Work to complete:
When you reach the line containing "This screenshot has height=816, width=1028." in the entries below, start writing out each line exactly, and stop after the line containing "Given: Select the".
★ ★ ★ ★
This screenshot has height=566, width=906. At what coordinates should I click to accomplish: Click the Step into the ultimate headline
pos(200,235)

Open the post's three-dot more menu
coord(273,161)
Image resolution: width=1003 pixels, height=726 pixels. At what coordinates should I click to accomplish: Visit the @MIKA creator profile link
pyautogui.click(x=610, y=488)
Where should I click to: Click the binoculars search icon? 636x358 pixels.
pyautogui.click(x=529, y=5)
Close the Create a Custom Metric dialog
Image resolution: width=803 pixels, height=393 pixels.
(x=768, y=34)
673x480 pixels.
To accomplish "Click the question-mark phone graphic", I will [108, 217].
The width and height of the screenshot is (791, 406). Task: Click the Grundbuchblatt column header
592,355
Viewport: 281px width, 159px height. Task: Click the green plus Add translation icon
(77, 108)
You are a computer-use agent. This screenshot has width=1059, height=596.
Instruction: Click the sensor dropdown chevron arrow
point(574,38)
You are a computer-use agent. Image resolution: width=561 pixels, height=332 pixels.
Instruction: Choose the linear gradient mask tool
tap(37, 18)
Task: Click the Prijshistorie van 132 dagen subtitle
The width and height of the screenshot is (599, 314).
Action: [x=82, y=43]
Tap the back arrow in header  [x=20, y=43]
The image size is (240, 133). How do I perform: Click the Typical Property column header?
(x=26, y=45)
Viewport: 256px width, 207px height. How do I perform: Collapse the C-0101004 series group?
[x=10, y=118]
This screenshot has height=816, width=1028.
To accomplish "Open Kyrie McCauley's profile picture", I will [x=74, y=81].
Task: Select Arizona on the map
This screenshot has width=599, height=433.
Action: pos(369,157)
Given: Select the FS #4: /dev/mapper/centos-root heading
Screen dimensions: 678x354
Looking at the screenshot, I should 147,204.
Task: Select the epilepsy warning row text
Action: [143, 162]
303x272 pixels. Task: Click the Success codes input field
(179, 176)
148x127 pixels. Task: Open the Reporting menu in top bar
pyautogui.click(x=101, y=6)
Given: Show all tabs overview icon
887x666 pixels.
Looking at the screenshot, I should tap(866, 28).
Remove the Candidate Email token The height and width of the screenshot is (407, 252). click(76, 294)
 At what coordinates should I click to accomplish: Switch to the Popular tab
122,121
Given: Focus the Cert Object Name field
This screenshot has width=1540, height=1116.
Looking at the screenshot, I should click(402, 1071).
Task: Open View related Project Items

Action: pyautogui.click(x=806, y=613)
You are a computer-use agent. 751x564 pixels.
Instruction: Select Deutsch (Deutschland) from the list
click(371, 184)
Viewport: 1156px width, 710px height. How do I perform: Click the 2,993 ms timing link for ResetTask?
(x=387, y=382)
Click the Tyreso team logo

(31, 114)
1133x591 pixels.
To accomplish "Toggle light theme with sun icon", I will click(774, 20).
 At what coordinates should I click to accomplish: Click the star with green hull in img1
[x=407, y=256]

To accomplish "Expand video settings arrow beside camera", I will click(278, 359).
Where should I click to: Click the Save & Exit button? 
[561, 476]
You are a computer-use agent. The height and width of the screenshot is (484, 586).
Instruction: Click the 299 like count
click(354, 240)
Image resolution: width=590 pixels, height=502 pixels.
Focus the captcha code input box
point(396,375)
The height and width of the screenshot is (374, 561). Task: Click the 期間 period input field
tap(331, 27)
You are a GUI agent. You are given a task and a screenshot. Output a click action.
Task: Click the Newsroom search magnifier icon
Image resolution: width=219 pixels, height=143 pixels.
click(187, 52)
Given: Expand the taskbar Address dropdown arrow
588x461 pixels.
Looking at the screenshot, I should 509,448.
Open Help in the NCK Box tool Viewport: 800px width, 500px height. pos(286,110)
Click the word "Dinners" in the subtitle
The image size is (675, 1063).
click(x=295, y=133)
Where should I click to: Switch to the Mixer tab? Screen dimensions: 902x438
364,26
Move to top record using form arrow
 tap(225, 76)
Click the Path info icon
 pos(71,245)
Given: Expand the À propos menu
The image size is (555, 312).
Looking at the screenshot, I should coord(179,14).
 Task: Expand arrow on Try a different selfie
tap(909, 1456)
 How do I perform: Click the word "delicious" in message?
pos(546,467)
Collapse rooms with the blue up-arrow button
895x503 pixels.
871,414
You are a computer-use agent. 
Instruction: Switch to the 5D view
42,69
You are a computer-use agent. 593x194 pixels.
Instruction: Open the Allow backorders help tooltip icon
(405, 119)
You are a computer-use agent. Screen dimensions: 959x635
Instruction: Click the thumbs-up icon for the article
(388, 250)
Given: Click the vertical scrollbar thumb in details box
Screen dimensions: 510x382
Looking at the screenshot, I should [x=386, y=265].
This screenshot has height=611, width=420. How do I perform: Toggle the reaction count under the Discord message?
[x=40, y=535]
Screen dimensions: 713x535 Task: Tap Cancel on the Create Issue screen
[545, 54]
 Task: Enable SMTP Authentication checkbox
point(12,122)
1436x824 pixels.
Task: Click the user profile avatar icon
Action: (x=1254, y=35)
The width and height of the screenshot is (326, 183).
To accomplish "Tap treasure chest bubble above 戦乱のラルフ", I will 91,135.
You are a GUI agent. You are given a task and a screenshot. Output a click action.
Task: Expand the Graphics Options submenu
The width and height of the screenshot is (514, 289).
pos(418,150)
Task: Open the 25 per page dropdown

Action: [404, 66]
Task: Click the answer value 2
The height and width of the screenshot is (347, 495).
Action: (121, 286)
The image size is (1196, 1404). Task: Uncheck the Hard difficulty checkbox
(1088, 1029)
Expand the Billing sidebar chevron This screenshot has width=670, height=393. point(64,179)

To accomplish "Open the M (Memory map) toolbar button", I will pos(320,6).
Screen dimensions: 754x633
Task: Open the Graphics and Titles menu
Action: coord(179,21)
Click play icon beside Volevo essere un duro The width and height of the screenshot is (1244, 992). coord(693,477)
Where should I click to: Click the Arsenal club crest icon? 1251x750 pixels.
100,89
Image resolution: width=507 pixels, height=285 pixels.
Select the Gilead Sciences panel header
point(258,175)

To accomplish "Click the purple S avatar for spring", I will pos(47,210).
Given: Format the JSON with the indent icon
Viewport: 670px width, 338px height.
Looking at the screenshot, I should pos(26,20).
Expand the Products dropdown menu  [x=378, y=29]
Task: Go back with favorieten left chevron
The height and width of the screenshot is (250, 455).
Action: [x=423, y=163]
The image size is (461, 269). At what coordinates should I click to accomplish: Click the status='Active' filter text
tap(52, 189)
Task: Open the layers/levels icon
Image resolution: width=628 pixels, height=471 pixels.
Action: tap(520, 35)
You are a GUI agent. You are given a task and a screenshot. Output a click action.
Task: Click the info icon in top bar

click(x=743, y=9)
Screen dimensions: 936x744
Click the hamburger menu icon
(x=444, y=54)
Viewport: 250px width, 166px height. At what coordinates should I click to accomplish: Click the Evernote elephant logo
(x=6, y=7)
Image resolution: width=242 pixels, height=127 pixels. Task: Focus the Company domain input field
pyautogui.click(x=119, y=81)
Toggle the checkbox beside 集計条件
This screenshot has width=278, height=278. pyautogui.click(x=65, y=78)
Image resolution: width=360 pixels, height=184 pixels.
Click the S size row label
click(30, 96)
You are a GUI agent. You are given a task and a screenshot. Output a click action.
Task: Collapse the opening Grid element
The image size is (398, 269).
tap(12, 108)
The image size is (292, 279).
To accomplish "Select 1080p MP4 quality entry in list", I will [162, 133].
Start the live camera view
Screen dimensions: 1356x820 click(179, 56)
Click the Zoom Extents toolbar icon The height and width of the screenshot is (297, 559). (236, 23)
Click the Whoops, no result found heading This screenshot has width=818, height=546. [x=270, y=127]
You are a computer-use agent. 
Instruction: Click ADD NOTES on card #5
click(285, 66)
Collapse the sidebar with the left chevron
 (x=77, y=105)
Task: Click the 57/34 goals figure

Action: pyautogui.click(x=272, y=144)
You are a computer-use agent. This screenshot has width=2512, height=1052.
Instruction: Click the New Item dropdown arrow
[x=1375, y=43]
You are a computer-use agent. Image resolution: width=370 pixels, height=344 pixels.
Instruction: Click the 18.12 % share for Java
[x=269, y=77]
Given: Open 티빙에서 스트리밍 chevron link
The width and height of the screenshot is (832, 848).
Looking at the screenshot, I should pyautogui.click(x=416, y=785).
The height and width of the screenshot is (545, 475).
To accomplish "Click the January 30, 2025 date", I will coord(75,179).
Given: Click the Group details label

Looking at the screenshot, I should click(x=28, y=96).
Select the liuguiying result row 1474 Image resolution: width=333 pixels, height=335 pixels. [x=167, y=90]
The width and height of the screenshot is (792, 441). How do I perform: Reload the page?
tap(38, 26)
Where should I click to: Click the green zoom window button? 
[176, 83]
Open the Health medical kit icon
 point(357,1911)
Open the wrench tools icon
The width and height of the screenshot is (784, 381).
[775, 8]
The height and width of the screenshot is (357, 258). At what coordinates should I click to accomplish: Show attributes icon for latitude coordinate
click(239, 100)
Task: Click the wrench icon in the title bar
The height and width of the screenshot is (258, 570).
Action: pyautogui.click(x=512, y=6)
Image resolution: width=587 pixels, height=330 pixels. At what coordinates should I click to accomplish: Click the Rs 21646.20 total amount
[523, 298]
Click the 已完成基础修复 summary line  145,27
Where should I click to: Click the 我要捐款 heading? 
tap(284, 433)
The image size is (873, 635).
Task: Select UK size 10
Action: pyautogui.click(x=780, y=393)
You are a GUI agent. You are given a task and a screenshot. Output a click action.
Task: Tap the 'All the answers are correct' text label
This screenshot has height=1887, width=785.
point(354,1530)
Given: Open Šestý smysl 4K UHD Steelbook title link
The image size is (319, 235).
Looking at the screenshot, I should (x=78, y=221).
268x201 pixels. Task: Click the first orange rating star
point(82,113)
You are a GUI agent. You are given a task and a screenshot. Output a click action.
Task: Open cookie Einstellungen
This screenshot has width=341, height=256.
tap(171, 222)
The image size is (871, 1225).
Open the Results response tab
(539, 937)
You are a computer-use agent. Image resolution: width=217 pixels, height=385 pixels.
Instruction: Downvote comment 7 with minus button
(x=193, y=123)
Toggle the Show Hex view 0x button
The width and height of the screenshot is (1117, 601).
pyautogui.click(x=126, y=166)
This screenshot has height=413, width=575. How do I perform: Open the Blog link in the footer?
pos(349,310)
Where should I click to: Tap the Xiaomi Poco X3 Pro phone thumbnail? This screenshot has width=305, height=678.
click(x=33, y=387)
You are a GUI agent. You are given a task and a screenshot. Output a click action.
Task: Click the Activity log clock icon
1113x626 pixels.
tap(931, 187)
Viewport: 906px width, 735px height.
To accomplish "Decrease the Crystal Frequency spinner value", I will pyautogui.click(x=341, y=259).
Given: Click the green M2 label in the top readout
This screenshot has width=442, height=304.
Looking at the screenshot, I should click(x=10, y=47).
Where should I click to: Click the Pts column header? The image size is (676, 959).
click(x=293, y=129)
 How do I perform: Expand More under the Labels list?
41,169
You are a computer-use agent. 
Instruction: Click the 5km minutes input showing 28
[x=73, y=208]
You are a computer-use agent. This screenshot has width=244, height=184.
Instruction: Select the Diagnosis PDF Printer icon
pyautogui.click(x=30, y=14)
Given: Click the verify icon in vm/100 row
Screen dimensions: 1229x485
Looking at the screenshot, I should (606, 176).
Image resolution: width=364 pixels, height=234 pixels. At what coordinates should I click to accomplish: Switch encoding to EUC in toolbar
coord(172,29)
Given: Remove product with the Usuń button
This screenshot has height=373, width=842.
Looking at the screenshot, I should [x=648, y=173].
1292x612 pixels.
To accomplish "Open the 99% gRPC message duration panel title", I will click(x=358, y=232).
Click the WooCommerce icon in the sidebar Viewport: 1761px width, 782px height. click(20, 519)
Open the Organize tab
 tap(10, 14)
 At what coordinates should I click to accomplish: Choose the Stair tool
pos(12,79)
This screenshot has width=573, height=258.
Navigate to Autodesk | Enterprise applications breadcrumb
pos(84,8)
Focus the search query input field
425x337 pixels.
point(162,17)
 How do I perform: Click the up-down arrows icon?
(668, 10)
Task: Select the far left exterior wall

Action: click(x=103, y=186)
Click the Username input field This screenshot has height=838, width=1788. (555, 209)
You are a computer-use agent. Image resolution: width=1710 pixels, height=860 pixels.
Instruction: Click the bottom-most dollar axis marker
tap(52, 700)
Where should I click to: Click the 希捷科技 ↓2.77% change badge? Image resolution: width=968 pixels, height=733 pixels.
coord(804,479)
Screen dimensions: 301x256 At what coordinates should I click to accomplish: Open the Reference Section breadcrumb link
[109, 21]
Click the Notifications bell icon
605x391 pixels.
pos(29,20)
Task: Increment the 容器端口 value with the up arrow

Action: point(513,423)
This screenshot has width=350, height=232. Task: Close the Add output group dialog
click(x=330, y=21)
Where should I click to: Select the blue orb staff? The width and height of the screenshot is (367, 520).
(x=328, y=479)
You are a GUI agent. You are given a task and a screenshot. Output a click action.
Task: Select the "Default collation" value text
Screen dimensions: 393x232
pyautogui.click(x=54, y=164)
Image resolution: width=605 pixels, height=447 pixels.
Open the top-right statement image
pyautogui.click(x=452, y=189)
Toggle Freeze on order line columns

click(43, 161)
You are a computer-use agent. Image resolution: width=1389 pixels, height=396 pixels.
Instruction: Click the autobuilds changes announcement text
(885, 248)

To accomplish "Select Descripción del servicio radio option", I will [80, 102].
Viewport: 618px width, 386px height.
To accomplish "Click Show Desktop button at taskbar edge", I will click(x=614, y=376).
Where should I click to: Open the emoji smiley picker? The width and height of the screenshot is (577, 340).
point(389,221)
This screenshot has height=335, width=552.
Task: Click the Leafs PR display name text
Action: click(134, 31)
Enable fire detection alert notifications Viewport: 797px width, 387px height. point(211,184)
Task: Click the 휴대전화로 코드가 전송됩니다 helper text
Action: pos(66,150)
★ ★ ★ ★
Problem solution:
This screenshot has height=816, width=1028.
To accomplish "Open Kyrie McCauley's profile picture", I will [x=74, y=81].
Task: Select Arizona on the map
This screenshot has width=599, height=433.
Action: pos(369,157)
Given: Select the FS #4: /dev/mapper/centos-root heading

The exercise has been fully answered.